Exercise description: Copy every line of the listing exactly.
---------- The data ----------
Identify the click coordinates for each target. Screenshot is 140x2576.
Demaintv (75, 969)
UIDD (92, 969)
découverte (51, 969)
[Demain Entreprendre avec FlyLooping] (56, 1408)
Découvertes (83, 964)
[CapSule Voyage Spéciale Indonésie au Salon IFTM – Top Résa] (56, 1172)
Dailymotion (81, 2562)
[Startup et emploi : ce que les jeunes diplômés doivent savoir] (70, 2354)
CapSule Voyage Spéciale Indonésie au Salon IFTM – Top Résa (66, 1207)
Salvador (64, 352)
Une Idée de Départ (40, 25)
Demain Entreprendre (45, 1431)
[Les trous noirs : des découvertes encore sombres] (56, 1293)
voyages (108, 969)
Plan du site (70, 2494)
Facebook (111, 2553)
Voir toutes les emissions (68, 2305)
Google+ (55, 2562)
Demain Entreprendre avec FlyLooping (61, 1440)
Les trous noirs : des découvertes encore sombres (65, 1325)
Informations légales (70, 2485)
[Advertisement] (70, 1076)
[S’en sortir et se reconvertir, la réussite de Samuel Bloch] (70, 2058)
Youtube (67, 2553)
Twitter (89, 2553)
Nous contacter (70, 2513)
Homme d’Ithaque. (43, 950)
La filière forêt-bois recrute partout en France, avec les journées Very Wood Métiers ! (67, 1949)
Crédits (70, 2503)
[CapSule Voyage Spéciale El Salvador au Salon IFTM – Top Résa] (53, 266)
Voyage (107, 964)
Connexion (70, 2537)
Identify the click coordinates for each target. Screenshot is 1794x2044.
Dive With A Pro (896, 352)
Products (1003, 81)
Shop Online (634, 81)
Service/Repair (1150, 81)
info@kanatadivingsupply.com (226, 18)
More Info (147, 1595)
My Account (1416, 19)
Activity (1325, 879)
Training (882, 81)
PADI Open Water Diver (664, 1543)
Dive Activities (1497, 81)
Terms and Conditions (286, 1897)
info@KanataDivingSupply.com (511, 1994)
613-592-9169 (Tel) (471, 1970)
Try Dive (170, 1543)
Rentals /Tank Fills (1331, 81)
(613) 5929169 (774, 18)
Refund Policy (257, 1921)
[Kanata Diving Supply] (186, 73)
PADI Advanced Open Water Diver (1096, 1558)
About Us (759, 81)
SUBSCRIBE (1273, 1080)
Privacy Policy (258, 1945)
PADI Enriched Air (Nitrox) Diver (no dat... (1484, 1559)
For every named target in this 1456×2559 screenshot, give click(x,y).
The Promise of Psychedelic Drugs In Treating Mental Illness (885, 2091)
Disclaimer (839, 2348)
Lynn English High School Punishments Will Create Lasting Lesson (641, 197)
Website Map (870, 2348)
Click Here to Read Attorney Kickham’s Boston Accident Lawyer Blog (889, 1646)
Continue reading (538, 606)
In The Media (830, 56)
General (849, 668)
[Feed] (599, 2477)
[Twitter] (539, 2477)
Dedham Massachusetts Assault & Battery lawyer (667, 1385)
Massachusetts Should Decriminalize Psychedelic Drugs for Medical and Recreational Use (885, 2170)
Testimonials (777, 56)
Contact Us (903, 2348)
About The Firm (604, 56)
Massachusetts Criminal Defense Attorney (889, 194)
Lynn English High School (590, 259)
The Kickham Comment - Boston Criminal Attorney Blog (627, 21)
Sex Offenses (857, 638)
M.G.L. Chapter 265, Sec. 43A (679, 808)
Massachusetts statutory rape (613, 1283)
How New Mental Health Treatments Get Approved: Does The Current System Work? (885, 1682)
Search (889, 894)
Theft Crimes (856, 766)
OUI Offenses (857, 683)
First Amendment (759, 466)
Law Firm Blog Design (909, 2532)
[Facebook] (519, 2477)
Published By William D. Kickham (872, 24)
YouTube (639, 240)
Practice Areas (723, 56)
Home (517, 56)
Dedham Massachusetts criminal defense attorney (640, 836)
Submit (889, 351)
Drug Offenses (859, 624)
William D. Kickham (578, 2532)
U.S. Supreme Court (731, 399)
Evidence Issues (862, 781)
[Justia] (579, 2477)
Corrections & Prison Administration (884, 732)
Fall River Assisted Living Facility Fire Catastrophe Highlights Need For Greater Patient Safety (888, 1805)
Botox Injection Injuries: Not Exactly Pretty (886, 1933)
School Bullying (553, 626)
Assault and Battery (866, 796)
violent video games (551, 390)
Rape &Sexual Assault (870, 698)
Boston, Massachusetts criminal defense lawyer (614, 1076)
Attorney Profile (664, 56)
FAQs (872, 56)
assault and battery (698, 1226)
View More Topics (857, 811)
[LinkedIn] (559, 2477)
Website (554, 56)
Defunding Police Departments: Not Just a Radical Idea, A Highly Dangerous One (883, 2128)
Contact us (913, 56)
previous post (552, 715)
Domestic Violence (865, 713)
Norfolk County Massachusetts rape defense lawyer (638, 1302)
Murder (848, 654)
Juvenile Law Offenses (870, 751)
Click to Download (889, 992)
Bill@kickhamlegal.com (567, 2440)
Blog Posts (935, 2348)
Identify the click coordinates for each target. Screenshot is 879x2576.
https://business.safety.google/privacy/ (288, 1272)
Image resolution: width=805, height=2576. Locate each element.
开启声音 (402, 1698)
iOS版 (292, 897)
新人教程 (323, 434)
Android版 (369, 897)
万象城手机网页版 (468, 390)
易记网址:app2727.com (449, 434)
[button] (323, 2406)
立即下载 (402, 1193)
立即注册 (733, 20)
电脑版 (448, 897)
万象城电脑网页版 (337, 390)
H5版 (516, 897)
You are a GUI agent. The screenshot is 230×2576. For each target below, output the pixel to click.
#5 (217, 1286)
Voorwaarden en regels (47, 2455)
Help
----------
Task response:
Identify the click coordinates for each target. Screenshot is 140x2576.
Demaintv (75, 969)
UIDD (92, 969)
découverte (51, 969)
[Demain Entreprendre avec FlyLooping] (56, 1408)
Découvertes (83, 964)
[CapSule Voyage Spéciale Indonésie au Salon IFTM – Top Résa] (56, 1172)
Dailymotion (81, 2562)
[Startup et emploi : ce que les jeunes diplômés doivent savoir] (70, 2354)
CapSule Voyage Spéciale Indonésie au Salon IFTM – Top Résa (66, 1207)
Salvador (64, 352)
Une Idée de Départ (40, 25)
Demain Entreprendre (45, 1431)
[Les trous noirs : des découvertes encore sombres] (56, 1293)
voyages (108, 969)
Plan du site (70, 2494)
Facebook (111, 2553)
Voir toutes les emissions (68, 2305)
Google+ (55, 2562)
Demain Entreprendre avec FlyLooping (61, 1440)
Les trous noirs : des découvertes encore sombres (65, 1325)
Informations légales (70, 2485)
[Advertisement] (70, 1076)
[S’en sortir et se reconvertir, la réussite de Samuel Bloch] (70, 2058)
Youtube (67, 2553)
Twitter (89, 2553)
Nous contacter (70, 2513)
Homme d’Ithaque. (43, 950)
La filière forêt-bois recrute partout en France, avec les journées Very Wood Métiers ! (67, 1949)
Crédits (70, 2503)
[CapSule Voyage Spéciale El Salvador au Salon IFTM – Top Résa] (53, 266)
Voyage (107, 964)
Connexion (70, 2537)
Identify the click coordinates for each target. Screenshot is 1794x2044.
Dive With A Pro (896, 352)
Products (1003, 81)
Shop Online (634, 81)
Service/Repair (1150, 81)
info@kanatadivingsupply.com (226, 18)
More Info (147, 1595)
My Account (1416, 19)
Activity (1325, 879)
Training (882, 81)
PADI Open Water Diver (664, 1543)
Dive Activities (1497, 81)
Terms and Conditions (286, 1897)
info@KanataDivingSupply.com (511, 1994)
613-592-9169 (Tel) (471, 1970)
Try Dive (170, 1543)
Rentals /Tank Fills (1331, 81)
(613) 5929169 (774, 18)
Refund Policy (257, 1921)
[Kanata Diving Supply] (186, 73)
PADI Advanced Open Water Diver (1096, 1558)
About Us (759, 81)
SUBSCRIBE (1273, 1080)
Privacy Policy (258, 1945)
PADI Enriched Air (Nitrox) Diver (no dat... (1484, 1559)
For every named target in this 1456×2559 screenshot, give click(x,y).
The Promise of Psychedelic Drugs In Treating Mental Illness (885, 2091)
Disclaimer (839, 2348)
Lynn English High School Punishments Will Create Lasting Lesson (641, 197)
Website Map (870, 2348)
Click Here to Read Attorney Kickham’s Boston Accident Lawyer Blog (889, 1646)
Continue reading (538, 606)
In The Media (830, 56)
General (849, 668)
[Feed] (599, 2477)
[Twitter] (539, 2477)
Dedham Massachusetts Assault & Battery lawyer (667, 1385)
Massachusetts Should Decriminalize Psychedelic Drugs for Medical and Recreational Use (885, 2170)
Testimonials (777, 56)
Contact Us (903, 2348)
About The Firm (604, 56)
Massachusetts Criminal Defense Attorney (889, 194)
Lynn English High School (590, 259)
The Kickham Comment - Boston Criminal Attorney Blog (627, 21)
Sex Offenses (857, 638)
M.G.L. Chapter 265, Sec. 43A (679, 808)
Massachusetts statutory rape (613, 1283)
How New Mental Health Treatments Get Approved: Does The Current System Work? (885, 1682)
Search (889, 894)
Theft Crimes (856, 766)
OUI Offenses (857, 683)
First Amendment (759, 466)
Law Firm Blog Design (909, 2532)
[Facebook] (519, 2477)
Published By William D. Kickham (872, 24)
YouTube (639, 240)
Practice Areas (723, 56)
Home (517, 56)
Dedham Massachusetts criminal defense attorney (640, 836)
Submit (889, 351)
Drug Offenses (859, 624)
William D. Kickham (578, 2532)
U.S. Supreme Court (731, 399)
Evidence Issues (862, 781)
[Justia] (579, 2477)
Corrections & Prison Administration (884, 732)
Fall River Assisted Living Facility Fire Catastrophe Highlights Need For Greater Patient Safety (888, 1805)
Botox Injection Injuries: Not Exactly Pretty (886, 1933)
School Bullying (553, 626)
Assault and Battery (866, 796)
violent video games (551, 390)
Rape &Sexual Assault (870, 698)
Boston, Massachusetts criminal defense lawyer (614, 1076)
Attorney Profile (664, 56)
FAQs (872, 56)
assault and battery (698, 1226)
View More Topics (857, 811)
[LinkedIn] (559, 2477)
Website (554, 56)
Defunding Police Departments: Not Just a Radical Idea, A Highly Dangerous One (883, 2128)
Contact us (913, 56)
previous post (552, 715)
Domestic Violence (865, 713)
Norfolk County Massachusetts rape defense lawyer (638, 1302)
Murder (848, 654)
Juvenile Law Offenses (870, 751)
Click to Download (889, 992)
Bill@kickhamlegal.com (567, 2440)
Blog Posts (935, 2348)
Identify the click coordinates for each target. Screenshot is 879x2576.
https://business.safety.google/privacy/ (288, 1272)
Image resolution: width=805, height=2576. Locate each element.
开启声音 (402, 1698)
iOS版 (292, 897)
新人教程 (323, 434)
Android版 (369, 897)
万象城手机网页版 (468, 390)
易记网址:app2727.com (449, 434)
[button] (323, 2406)
立即下载 (402, 1193)
立即注册 (733, 20)
电脑版 (448, 897)
万象城电脑网页版 (337, 390)
H5版 (516, 897)
You are a GUI agent. The screenshot is 230×2576. For each target below, output the pixel to click.
#5 (217, 1286)
Voorwaarden en regels (47, 2455)
Help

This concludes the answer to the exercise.